- Exercise requirements
Below are the records. State how many of their lines hold the word "agent", and add nothing else.

- Records to use
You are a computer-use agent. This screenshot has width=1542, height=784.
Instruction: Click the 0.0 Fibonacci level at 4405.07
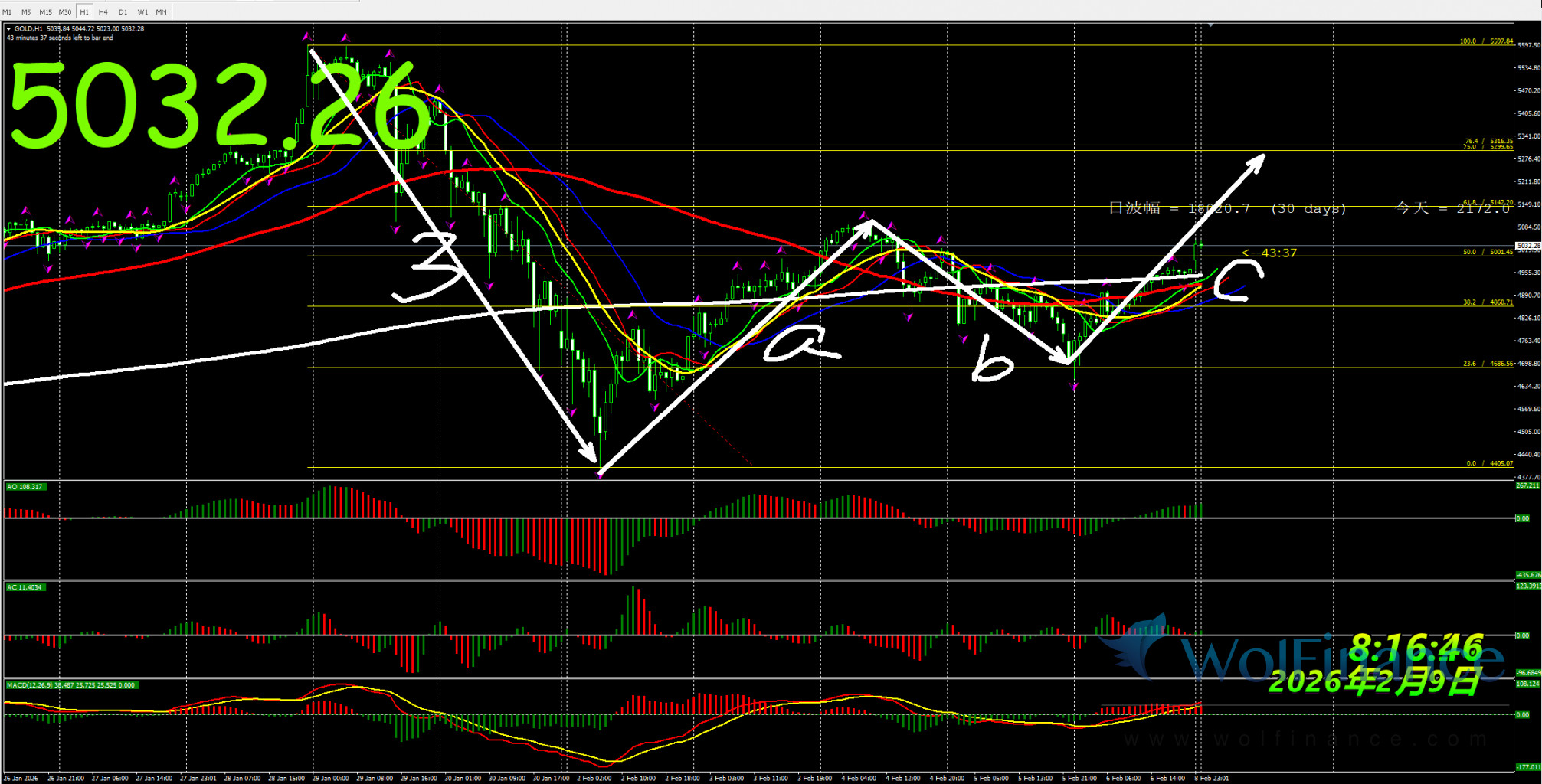point(1489,463)
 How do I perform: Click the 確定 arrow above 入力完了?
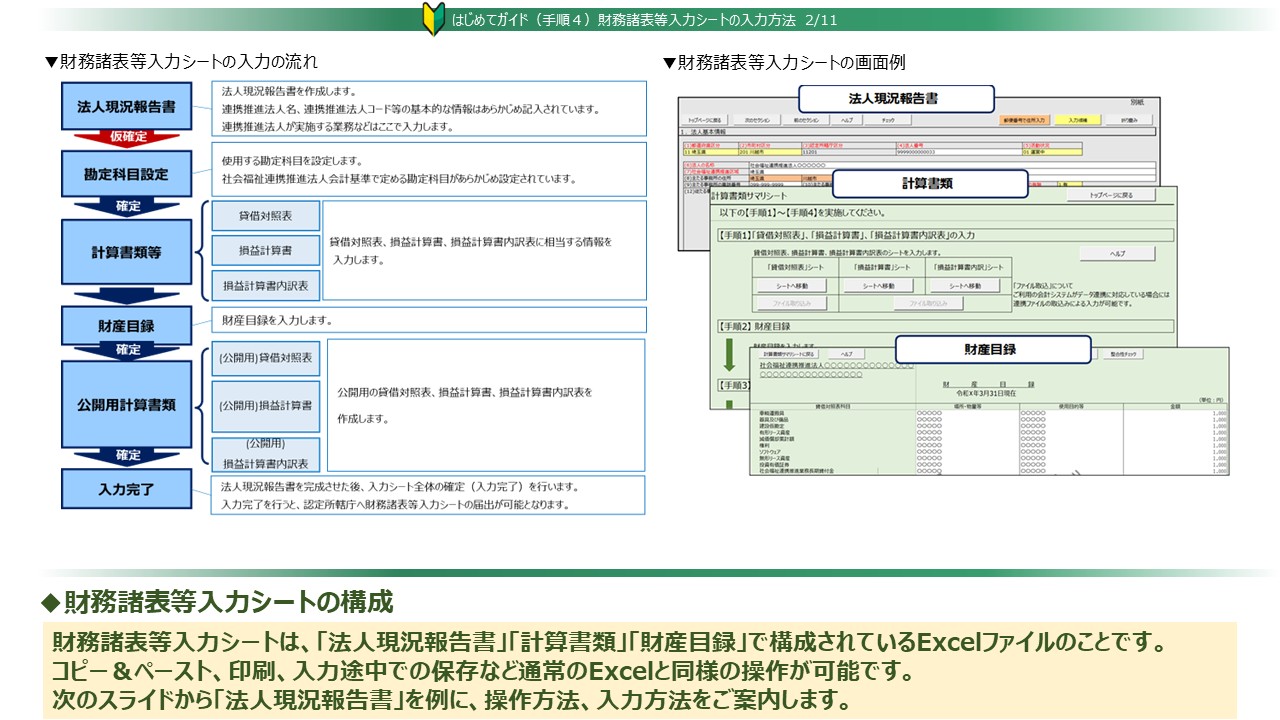[x=126, y=455]
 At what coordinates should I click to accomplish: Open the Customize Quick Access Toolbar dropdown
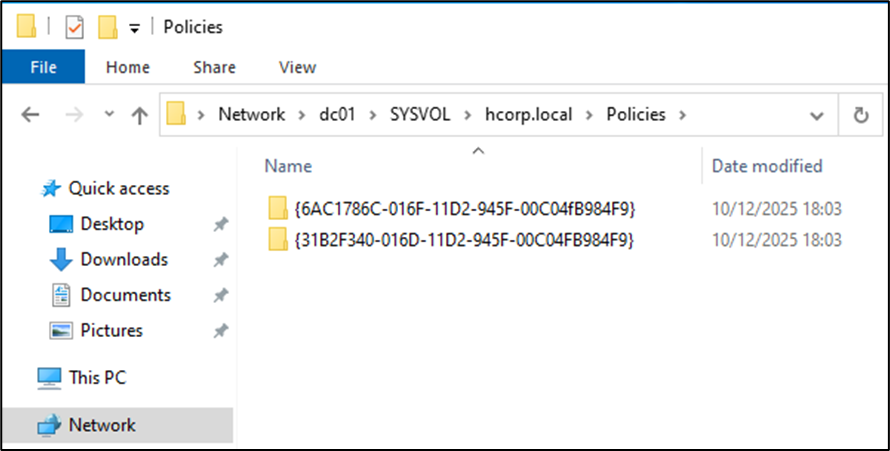click(134, 28)
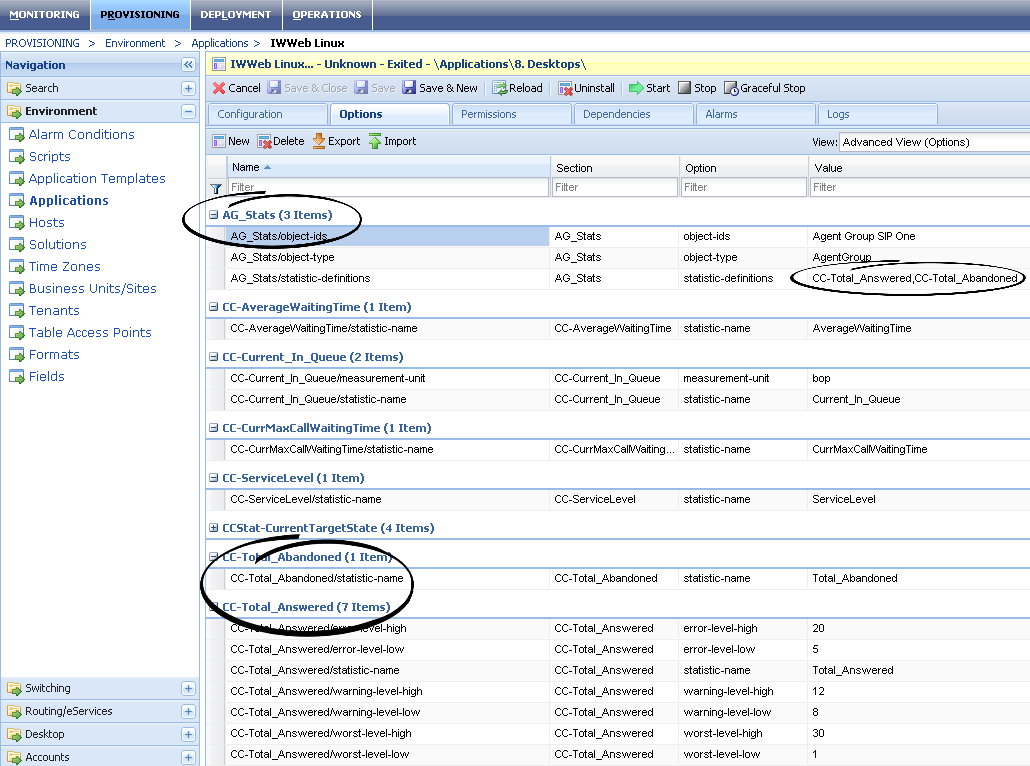Open the DEPLOYMENT top menu tab
The width and height of the screenshot is (1030, 766).
pyautogui.click(x=235, y=15)
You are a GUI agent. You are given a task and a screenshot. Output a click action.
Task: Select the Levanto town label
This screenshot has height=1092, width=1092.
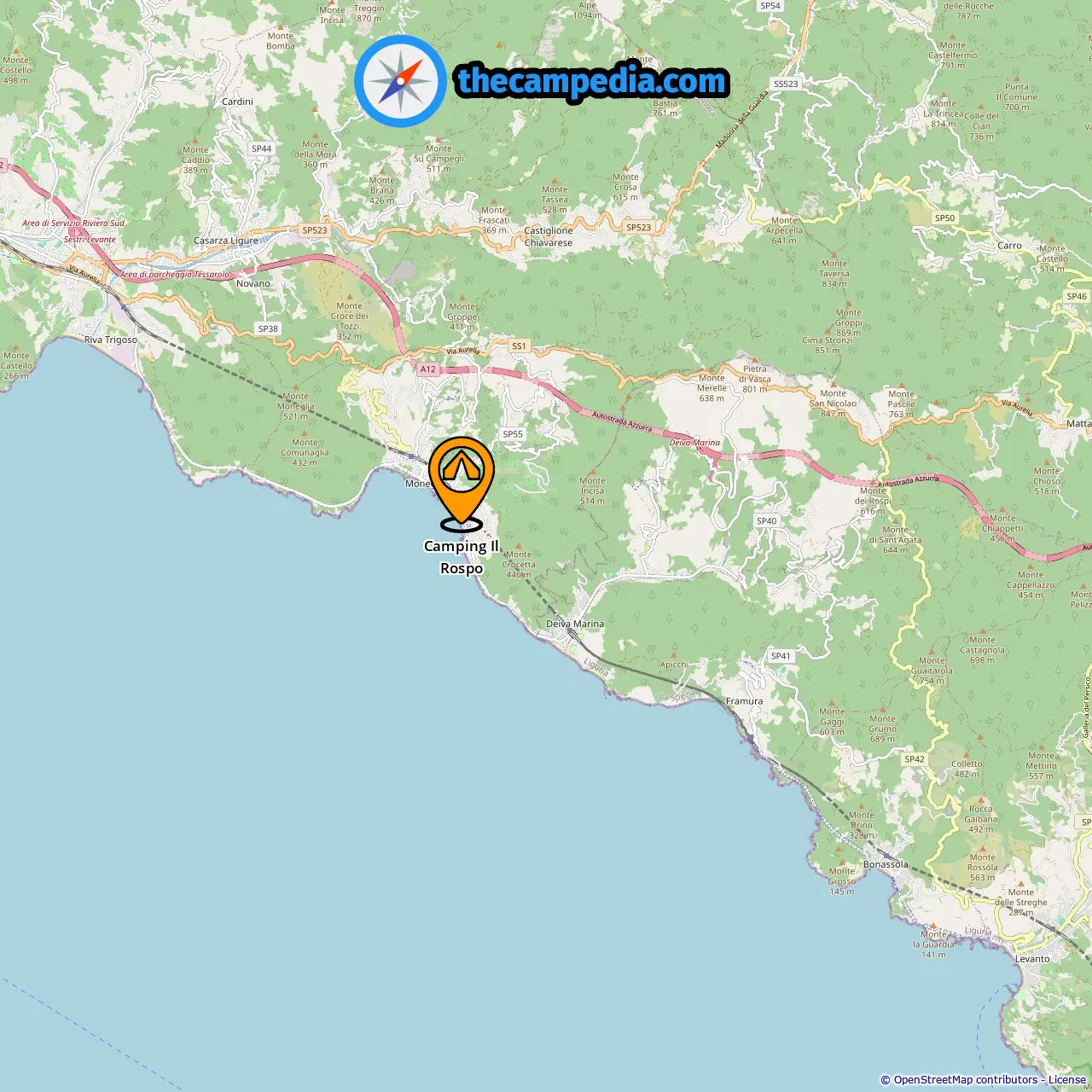pos(1032,959)
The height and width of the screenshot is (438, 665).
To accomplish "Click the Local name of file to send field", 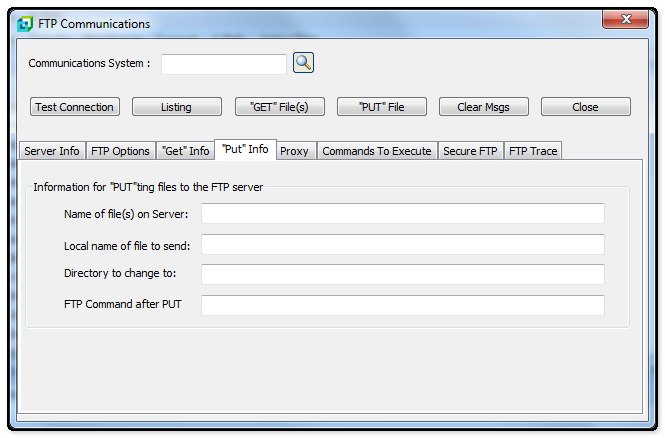I will 403,245.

- Written solution
2